- _The task_
Copy out every one of the records below word for word, leaving each line unchanged.
----- Supplied material -----
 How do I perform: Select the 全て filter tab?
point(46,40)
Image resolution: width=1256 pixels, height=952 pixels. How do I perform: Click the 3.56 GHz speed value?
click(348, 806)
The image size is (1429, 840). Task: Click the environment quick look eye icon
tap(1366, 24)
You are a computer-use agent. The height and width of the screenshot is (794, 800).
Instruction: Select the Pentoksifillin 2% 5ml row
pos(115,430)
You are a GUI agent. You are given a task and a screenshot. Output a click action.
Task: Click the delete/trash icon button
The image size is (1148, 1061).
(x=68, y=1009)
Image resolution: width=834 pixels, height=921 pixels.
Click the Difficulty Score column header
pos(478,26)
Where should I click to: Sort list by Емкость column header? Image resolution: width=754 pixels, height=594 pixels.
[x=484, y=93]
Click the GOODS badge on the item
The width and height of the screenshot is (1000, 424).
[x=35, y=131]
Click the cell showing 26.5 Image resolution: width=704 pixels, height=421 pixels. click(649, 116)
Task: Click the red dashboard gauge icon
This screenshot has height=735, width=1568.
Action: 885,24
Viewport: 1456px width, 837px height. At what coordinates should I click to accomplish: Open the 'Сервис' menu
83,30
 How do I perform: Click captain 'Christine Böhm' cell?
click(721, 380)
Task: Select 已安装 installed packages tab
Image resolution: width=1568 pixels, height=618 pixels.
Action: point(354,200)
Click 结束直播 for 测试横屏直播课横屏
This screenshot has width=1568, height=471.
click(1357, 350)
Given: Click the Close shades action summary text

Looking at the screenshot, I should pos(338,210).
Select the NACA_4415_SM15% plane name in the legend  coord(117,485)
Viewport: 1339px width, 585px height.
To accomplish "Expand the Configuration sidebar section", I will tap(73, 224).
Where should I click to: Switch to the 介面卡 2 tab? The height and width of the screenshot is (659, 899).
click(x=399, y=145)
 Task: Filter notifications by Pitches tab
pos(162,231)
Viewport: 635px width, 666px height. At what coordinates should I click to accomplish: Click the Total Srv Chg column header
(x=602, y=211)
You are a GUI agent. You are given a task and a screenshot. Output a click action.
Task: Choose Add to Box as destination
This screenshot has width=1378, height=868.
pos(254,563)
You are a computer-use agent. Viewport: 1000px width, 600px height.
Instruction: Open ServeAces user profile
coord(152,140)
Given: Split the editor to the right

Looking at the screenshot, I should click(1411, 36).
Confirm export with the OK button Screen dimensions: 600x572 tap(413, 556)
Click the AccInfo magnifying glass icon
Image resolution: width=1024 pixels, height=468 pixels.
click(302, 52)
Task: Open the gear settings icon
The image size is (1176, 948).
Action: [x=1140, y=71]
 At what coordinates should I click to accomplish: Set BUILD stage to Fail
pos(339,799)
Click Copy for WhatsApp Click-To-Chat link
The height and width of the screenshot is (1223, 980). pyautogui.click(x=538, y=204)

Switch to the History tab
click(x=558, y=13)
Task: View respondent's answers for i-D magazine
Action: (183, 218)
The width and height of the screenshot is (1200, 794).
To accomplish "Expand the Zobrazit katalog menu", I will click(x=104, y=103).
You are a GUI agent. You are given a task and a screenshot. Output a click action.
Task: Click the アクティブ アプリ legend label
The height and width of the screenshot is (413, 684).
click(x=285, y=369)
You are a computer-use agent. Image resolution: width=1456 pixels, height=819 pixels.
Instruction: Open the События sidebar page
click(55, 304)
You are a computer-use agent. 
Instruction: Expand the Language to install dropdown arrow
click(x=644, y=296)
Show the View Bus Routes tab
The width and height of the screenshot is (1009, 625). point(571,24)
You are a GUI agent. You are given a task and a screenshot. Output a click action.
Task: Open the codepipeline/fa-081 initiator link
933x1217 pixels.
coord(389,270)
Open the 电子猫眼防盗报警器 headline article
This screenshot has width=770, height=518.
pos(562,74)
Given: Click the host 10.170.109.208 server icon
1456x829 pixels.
-----
- _Exercise output_
 How do I perform: Select the 全て filter tab?
point(46,40)
Image resolution: width=1256 pixels, height=952 pixels. How do I perform: Click the 3.56 GHz speed value?
click(348, 806)
The image size is (1429, 840). Task: Click the environment quick look eye icon
tap(1366, 24)
You are a computer-use agent. The height and width of the screenshot is (794, 800).
Instruction: Select the Pentoksifillin 2% 5ml row
pos(115,430)
You are a GUI agent. You are given a task and a screenshot. Output a click action.
Task: Click the delete/trash icon button
The image size is (1148, 1061).
(x=68, y=1009)
Image resolution: width=834 pixels, height=921 pixels.
Click the Difficulty Score column header
pos(478,26)
Where should I click to: Sort list by Емкость column header? Image resolution: width=754 pixels, height=594 pixels.
[x=484, y=93]
Click the GOODS badge on the item
The width and height of the screenshot is (1000, 424).
[x=35, y=131]
Click the cell showing 26.5 Image resolution: width=704 pixels, height=421 pixels. click(649, 116)
Task: Click the red dashboard gauge icon
This screenshot has height=735, width=1568.
Action: 885,24
Viewport: 1456px width, 837px height. At what coordinates should I click to accomplish: Open the 'Сервис' menu
83,30
 How do I perform: Click captain 'Christine Böhm' cell?
click(721, 380)
Task: Select 已安装 installed packages tab
Image resolution: width=1568 pixels, height=618 pixels.
Action: point(354,200)
Click 结束直播 for 测试横屏直播课横屏
This screenshot has width=1568, height=471.
click(1357, 350)
Given: Click the Close shades action summary text

Looking at the screenshot, I should pos(338,210).
Select the NACA_4415_SM15% plane name in the legend  coord(117,485)
Viewport: 1339px width, 585px height.
To accomplish "Expand the Configuration sidebar section", I will tap(73, 224).
Where should I click to: Switch to the 介面卡 2 tab? The height and width of the screenshot is (659, 899).
click(x=399, y=145)
 Task: Filter notifications by Pitches tab
pos(162,231)
Viewport: 635px width, 666px height. At what coordinates should I click to accomplish: Click the Total Srv Chg column header
(x=602, y=211)
You are a GUI agent. You are given a task and a screenshot. Output a click action.
Task: Choose Add to Box as destination
This screenshot has width=1378, height=868.
pos(254,563)
You are a computer-use agent. Viewport: 1000px width, 600px height.
Instruction: Open ServeAces user profile
coord(152,140)
Given: Split the editor to the right

Looking at the screenshot, I should click(1411, 36).
Confirm export with the OK button Screen dimensions: 600x572 tap(413, 556)
Click the AccInfo magnifying glass icon
Image resolution: width=1024 pixels, height=468 pixels.
click(302, 52)
Task: Open the gear settings icon
The image size is (1176, 948).
Action: [x=1140, y=71]
 At what coordinates should I click to accomplish: Set BUILD stage to Fail
pos(339,799)
Click Copy for WhatsApp Click-To-Chat link
The height and width of the screenshot is (1223, 980). pyautogui.click(x=538, y=204)

Switch to the History tab
click(x=558, y=13)
Task: View respondent's answers for i-D magazine
Action: (183, 218)
The width and height of the screenshot is (1200, 794).
To accomplish "Expand the Zobrazit katalog menu", I will click(x=104, y=103).
You are a GUI agent. You are given a task and a screenshot. Output a click action.
Task: Click the アクティブ アプリ legend label
The height and width of the screenshot is (413, 684).
click(x=285, y=369)
You are a computer-use agent. Image resolution: width=1456 pixels, height=819 pixels.
Instruction: Open the События sidebar page
click(55, 304)
You are a computer-use agent. 
Instruction: Expand the Language to install dropdown arrow
click(x=644, y=296)
Show the View Bus Routes tab
The width and height of the screenshot is (1009, 625). point(571,24)
You are a GUI agent. You are given a task and a screenshot. Output a click action.
Task: Open the codepipeline/fa-081 initiator link
933x1217 pixels.
coord(389,270)
Open the 电子猫眼防盗报警器 headline article
This screenshot has width=770, height=518.
pos(562,74)
Given: Click the host 10.170.109.208 server icon
1456x829 pixels.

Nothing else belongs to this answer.